Holocaust Remembrance

 WOLF (Willie) HERMANN, grandfather of Mindy Hermann-Zaidins

My name is Wolf Hermann.  I was born on August 23, 1898 in Unterpertestie, Bucovina, a part of the Austria-Hungary Empire near Rumania. I was the fifth child of Hersch and Itta (nee Kreisling) Hermann. In constant fear of pogroms and unable to earn enough to support our family, my father and oldest brother moved to Hannover, Germany, where we had relatives who sold furniture. I stayed in Bucovina with my mother, two brothers and two sisters until we received documents to travel to Hannover. We were among a small number of Jews in the neighborhood and in school. I participated in sports organizations for Jewish youth.

I apprenticed to become a pharmacist and attended pharmacy school until World War I broke out. I enlisted with the German Army, served in Austria, and later was accepted into officer training. I married my cousin, Gittel, who came from Kolonya, Ukraine. We had two sons, Julius (Judah), born in 1922 and named after my older brother who died in World War I, and Friedel/Fred (Shalom), born in 1925. My wife died in the mid-1930s from leukemia.

The 1930s severely affected our family. I sold my drugstore and changed jobs several times as it became harder for Jews to earn a living in Germany. My brother Moritz moved to Palestine, became ill, and passed away. My sister Rosa and her family were deported to Poland in 1938, and my mother moved to Poland during the war, and we never heard from them again.
I was tried and convicted by the Gestapo for employing an Aryan woman; I served a six-week sentence.
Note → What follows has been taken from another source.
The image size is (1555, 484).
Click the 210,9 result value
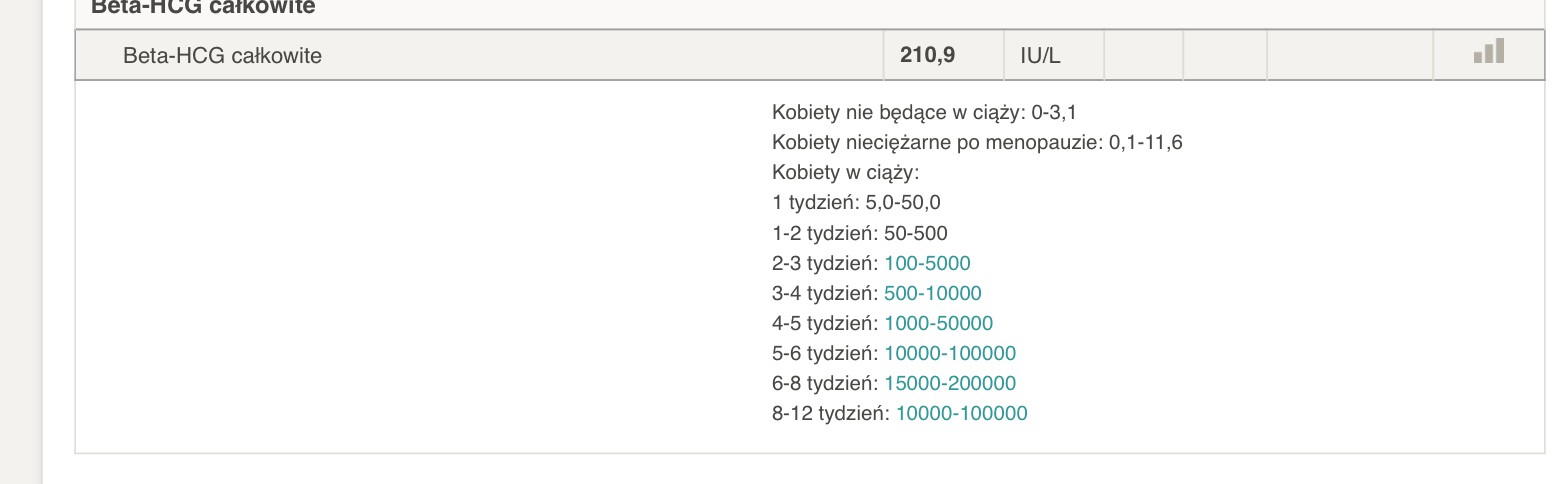click(927, 56)
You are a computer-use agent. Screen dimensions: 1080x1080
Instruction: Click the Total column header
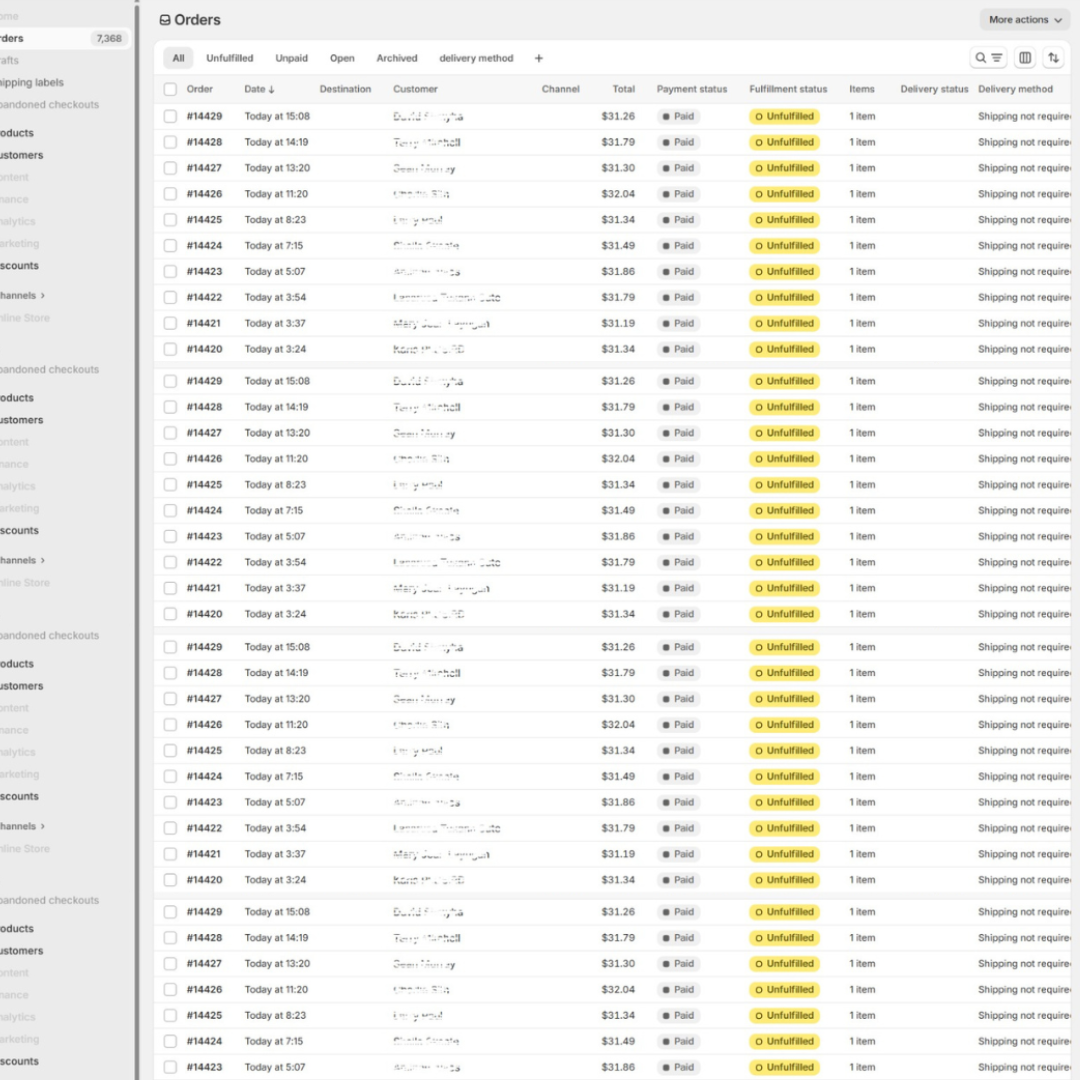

After my release, I was ordered to leave the country and contacted relatives in Brooklyn regarding moving to the United States. Because my birthplace belonged to Rumania, I had to apply for a Rumanian Quota Number. Only one was available so I left my boys in Germany. A Jewish organization selected Julius to travel to Australia. My son Fred received a visa to travel to the United States on a steamer ship. Shortly after his arrival, he read Torah in honor of his bar mitzvah, which passed while he was on the ship.

We settled in Trenton and I worked as a bookkeeper and shipping clerk first of a distillery that was acquired by Seagrams and then for Cointreau. In the mid-1960s, I moved to Southern California with my third wife, to join Fred and his family.


FRIEDEL (Fred) HERMANN, father of Mindy Hermann-Zaidins


My name is Fred Hermann. Both my Hebrew name Shalom and my German name Friedel mean peace. I was born on November 7, 1925, in Hannover, Germany. I was the second son born to Wolf and Gittel Hermann; my older brother Julius was three years older. Our extended family included my Uncle Harry and Aunt Paula (Hermann) Enis and my Oncle Hans and Tante Gusti (Hermann) Pomeranz. One of my favorite activities was to go on business calls with my Uncle Harry – he would seat me at a table in a café and tell me to order whatever I wanted while he was out conducting business. I also liked to make noise while my brother was trying to listen to opera.
My mother died of leukemia when I was 12 years old. I became even closer to my aunts and uncles after that.

In 1938, my father received permission to move to the United States on a Rumanian Quota Number. Only one number was available so he left me and my brother in Germany with our grandmother. Later that year my brother was selected to study in Australia and I received a German Quota Number for passage to join my father in the United States.

My Aunt Paula gave me a lot of money for my journey on the ship and I traveled by myself, at 12 years of age, from Hannover to Hamburg, where the ship was boarding. When I was in line waiting to board, I heard a rumor that the German guards were examining all passengers and taking their money. I was so nervous that I pretended to relieve myself next to the ship and dumped all my money into the water.

The occasion of my bar mitzvah passed while I was on the ship so I was called to the Torah several weeks after I was reunited with my father in the United States. My favorite aunts and uncles eventually arrived in the United States; my Uncle Harry had been on the SS St. Louis.

Most people didn’t know that I came from Germany because I worked hard to lose my accent. I didn’t like it when my classmates called me Fritzy.
I served in the US Army and helped liberate concentration camps in Germany. After the war, I went to college at Rutgers University and studied mechanical engineering. I married my wife Ruth (Fortgang), a German Jew from Stuttgart, in 1949.






 


My dad Fred, uncle Julius, and grandfather Wolf in early 1938 a few months before all separately left Germany.